I got a macro from macromonster dat com which allow you to make Rhinestone using corel draw . but when i import the file into winpcsign to cut the Rhinestone design, the circle was displaying as a shape of a Diamond.please for all winpcsign user do i need to set something? or how do you import files into wincsign and what setting do you use .I use Redsail 450mm vinyl cutting. can anyone help

regards
wola


----------



## Jeff Harrison (Oct 23, 2009)

wola_77 said:


> hi guys
> When i import the file into winpcsign to cut the Rhinestone design, the circle was displaying as a shape of a Diamond.


This seems like the circle is being interpreted as straight lines only based on 4 the nodes in a typical coreldraw circle. How are you getting the art from CorelDRAW to winpcsign? as DXF?


----------



## rgaskins (Oct 18, 2009)

ezalife said:


> Hi there,
> 
> We purchased WinPCSign Pro 2009 and installed it on a windows vista home desktop pc.
> 
> ...


Rich, I have had this problem before also..Was this plotter being used before? If not the refine uses a diferent kind of cable (think it is called a null cable)...


----------



## Nick Horvath (Feb 26, 2010)

ezalife said:


> it seems that nothung we do will gte a response from the plotter and now i'm thinking that maybe the plotter has died.
> 
> Is there a way to 'ping' the Comm Port to illicit a response from a plotter or some pre-signcutting-software way of establishing that the plotter is getting signal other than getting the software setup correctly?
> 
> Neither WinPCSign or Artcut seem to be able to communicate with it at present.


Something you could do is go into Device Manager. I do not run Vista, but for XP it's right click on My Computer and left click Properties. From there you would go into Hardware and then Device Manager. 

Now, you expand the Port section. Check to see what is set up, and note which COM ports are in use. 

It could be that your expansion card is not configured properly. Did you install a driver for it?

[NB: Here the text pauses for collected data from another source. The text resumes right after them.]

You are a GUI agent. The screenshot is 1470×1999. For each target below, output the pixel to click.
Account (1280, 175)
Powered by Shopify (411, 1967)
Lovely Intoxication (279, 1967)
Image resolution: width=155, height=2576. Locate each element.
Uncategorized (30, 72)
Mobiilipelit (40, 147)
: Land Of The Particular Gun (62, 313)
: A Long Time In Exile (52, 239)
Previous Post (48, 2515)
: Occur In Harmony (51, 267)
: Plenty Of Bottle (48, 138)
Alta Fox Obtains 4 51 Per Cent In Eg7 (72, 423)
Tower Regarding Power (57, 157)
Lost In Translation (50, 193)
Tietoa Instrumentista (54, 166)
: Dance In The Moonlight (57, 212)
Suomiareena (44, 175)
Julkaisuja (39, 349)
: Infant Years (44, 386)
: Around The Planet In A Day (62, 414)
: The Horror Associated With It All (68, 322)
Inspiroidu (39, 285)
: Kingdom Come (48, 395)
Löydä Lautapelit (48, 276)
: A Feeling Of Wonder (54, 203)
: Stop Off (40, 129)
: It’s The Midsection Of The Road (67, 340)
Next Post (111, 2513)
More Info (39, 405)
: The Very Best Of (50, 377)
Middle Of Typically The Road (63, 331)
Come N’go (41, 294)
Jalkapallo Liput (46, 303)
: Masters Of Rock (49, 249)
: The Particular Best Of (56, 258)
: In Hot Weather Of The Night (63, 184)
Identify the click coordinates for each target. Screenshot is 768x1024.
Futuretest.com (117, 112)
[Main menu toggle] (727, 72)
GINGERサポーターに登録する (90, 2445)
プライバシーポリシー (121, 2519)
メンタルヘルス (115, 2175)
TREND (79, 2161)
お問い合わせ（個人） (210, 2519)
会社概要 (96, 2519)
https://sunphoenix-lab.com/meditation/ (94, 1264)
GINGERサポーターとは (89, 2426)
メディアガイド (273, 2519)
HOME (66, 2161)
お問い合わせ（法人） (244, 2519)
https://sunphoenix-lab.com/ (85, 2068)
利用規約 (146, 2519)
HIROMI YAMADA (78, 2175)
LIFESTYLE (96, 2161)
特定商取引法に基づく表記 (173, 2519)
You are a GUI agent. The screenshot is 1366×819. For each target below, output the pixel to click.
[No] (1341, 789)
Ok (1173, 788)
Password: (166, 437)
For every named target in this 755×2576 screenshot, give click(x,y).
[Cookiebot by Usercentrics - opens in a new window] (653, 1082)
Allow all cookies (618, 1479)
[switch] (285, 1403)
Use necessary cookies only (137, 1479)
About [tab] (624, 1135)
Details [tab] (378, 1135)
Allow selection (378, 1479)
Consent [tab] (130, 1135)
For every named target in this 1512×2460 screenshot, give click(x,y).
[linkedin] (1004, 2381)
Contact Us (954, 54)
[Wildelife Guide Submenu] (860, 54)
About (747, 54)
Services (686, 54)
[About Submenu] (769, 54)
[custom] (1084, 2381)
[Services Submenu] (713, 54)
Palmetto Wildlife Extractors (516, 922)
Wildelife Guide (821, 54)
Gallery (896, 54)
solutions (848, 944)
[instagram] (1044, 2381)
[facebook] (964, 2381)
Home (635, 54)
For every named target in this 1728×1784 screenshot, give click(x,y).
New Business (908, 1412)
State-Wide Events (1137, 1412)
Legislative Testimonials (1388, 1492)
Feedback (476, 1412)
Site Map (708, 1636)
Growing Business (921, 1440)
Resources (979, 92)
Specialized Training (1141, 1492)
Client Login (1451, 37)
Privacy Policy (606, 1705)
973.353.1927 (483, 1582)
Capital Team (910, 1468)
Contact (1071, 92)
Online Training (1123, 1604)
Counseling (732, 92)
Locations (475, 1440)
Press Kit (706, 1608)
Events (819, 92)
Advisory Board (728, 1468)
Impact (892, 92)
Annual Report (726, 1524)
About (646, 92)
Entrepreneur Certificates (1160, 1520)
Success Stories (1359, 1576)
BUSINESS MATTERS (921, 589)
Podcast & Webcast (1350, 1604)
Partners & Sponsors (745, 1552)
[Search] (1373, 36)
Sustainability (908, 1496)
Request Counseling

Why aren't you using a USB?


----------



## moroni00 (Jun 10, 2011)

ezalife said:


> Hi there,
> 
> We purchased WinPCSign Pro 2009 and installed it on a windows vista home desktop pc.
> 
> ...


Go to the control Panel> Go to Device Manager> Look for the errors... when you find the port connection has error... PRess Right click then update driver software.... 

I use also VISTA and I use REDSAIL cutter. That is my problem at first in WIN PC SIGN. Just follow the instruction above. You will see your plotter will connect to your PC.


----------